This Skeptical Sunday, Jessica Wynn explains how dialysis became a $50B industry where under 40% of patients survive five painful years of dependence.
Welcome to Skeptical Sunday, a special edition of The Jordan Harbinger Show where Jordan and a guest break down a topic that you may have never thought about, open things up, and debunk common misconceptions. This time around, we’re joined by writer and researcher Jessica Wynn!
Dialysis is a life-sustaining external filtration system for the roughly 800,000 Americans in kidney failure — but it's grueling. Most patients endure three to five hours per session, three times a week, indefinitely, and fewer than 40% survive beyond five years.
The financial structure is staggering. Dialysis is a $50 billion-a-year US industry, with Medicare spending about $36 billion annually — roughly 7% of its entire budget for under 1% of the population. Two companies, DaVita and Fresenius, control about 70% of all clinics.
The system rewards permanence over cure. Since 1972, Medicare has covered kidney failure for everyone regardless of age, creating guaranteed, indefinite revenue. Transplants and home dialysis are cheaper and better for patients, yet under-incentivized because they cost providers customers.
The human and safety toll is severe.

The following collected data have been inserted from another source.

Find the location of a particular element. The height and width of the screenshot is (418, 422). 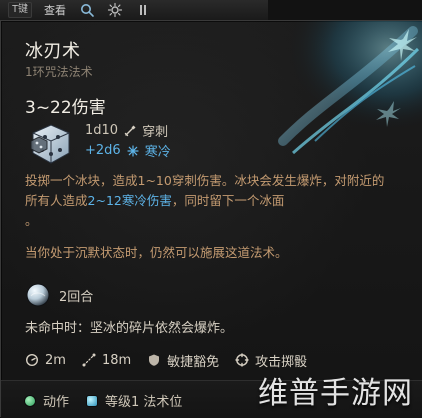

dice-2-type: 寒冷 is located at coordinates (158, 152).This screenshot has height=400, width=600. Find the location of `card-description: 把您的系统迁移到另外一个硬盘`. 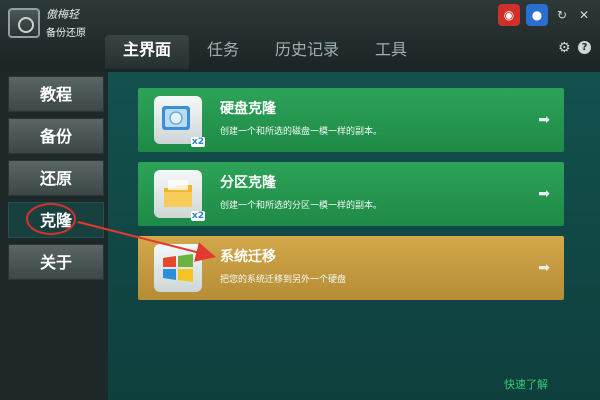

card-description: 把您的系统迁移到另外一个硬盘 is located at coordinates (284, 280).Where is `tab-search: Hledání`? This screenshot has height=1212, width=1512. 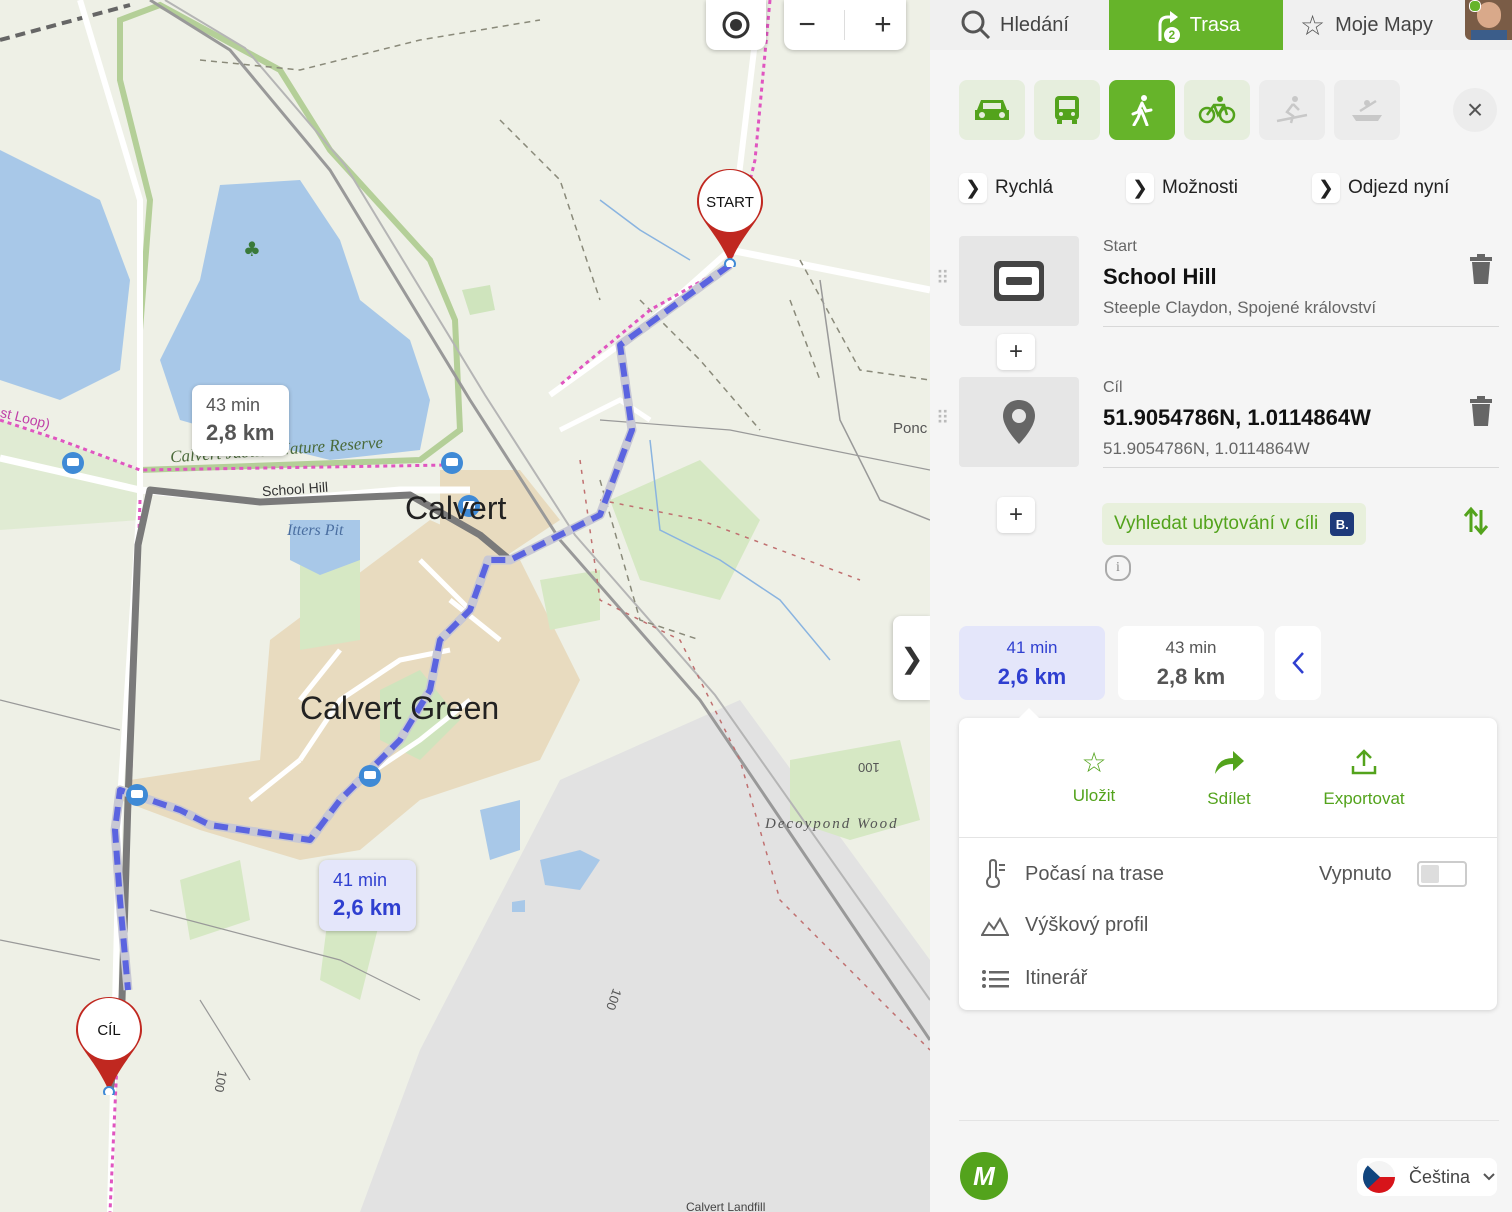 tab-search: Hledání is located at coordinates (1014, 25).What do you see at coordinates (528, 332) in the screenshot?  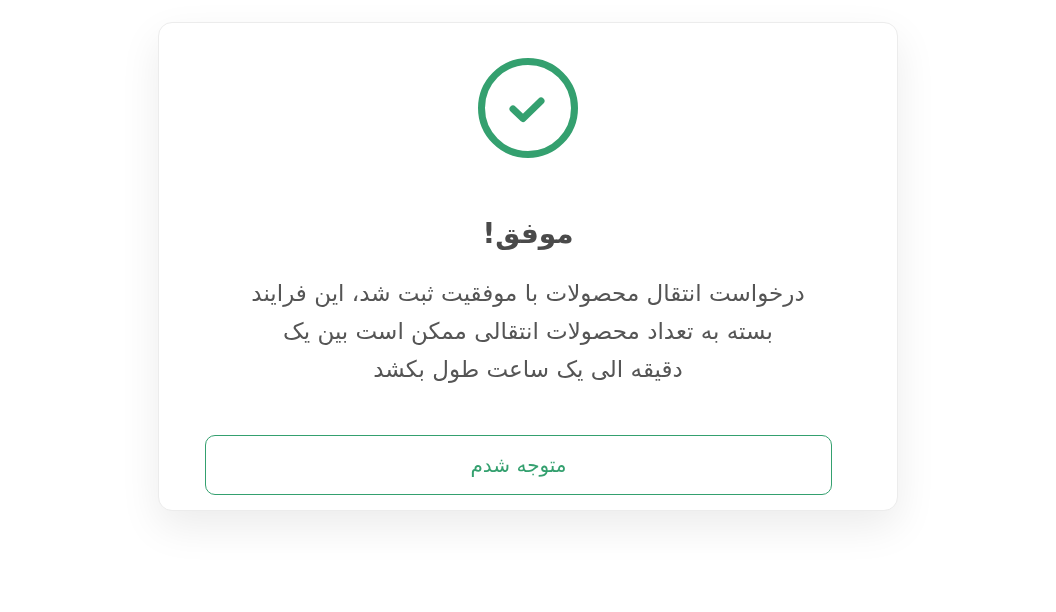 I see `dialog-message: درخواست انتقال محصولات با موفقیت ثبت شد، این فرایند بسته به تعداد محصولات انتقالی ممکن است بین یک دقیقه الی یک ساعت طول بکشد` at bounding box center [528, 332].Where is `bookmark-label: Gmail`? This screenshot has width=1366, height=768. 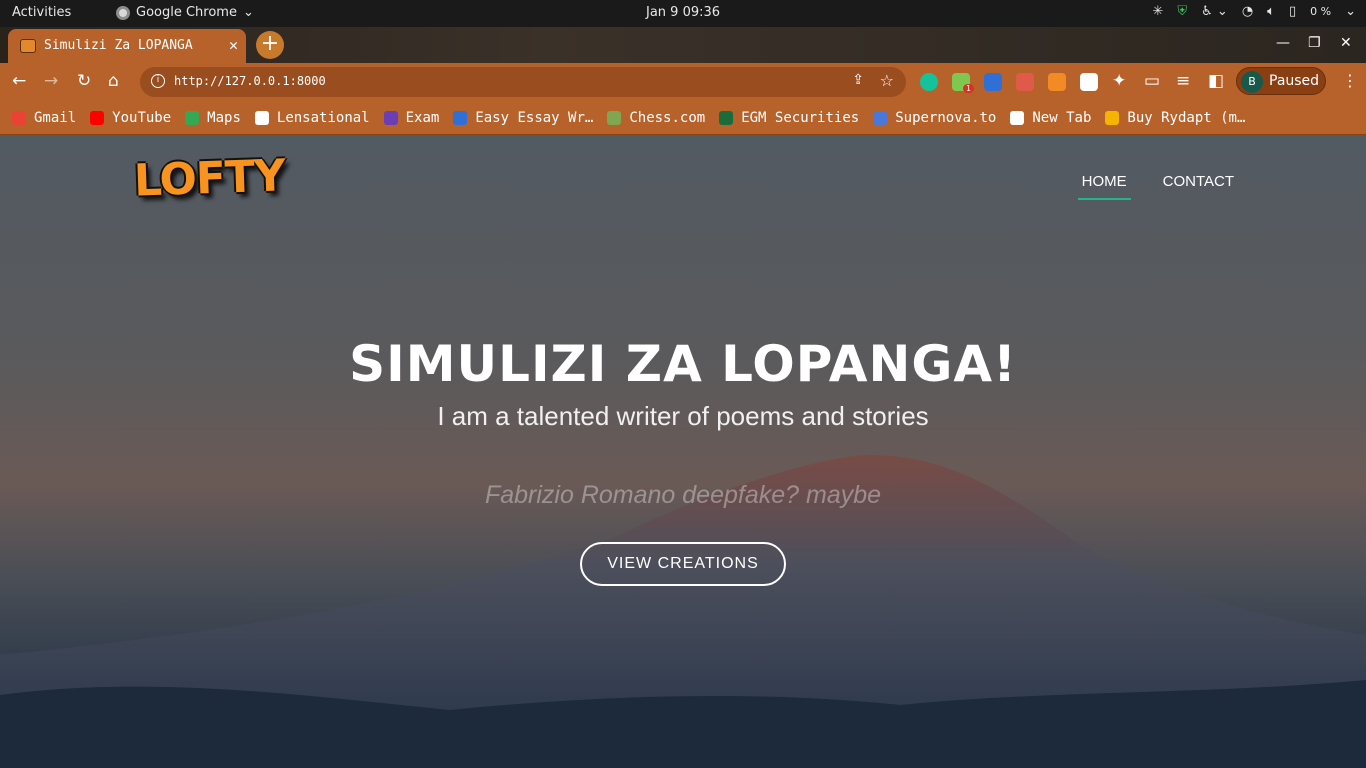 bookmark-label: Gmail is located at coordinates (56, 118).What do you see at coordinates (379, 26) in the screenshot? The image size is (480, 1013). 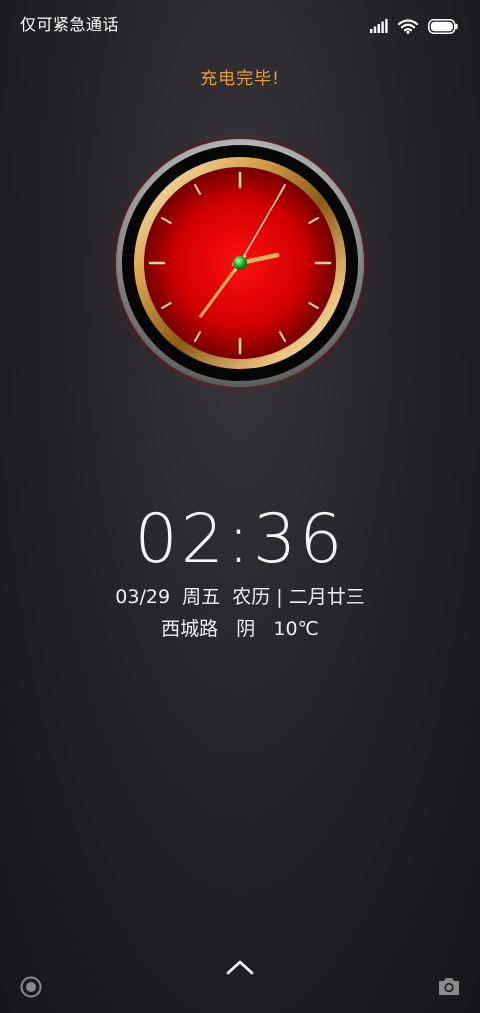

Infections cause 36% of dialysis deaths, sepsis mortality runs 100 to 300 times higher than average, and understaffing worsens outcomes. Many patients lose their jobs, mobility, and social lives — some choose to stop treatment entirely.
The hopeful part: much kidney disease is preventable or delayable, and you have real power here. Manage diabetes and hypertension aggressively, get your kidneys checked with a simple blood and urine test, and see a nephrologist early — catching it sooner can dramatically slow progression.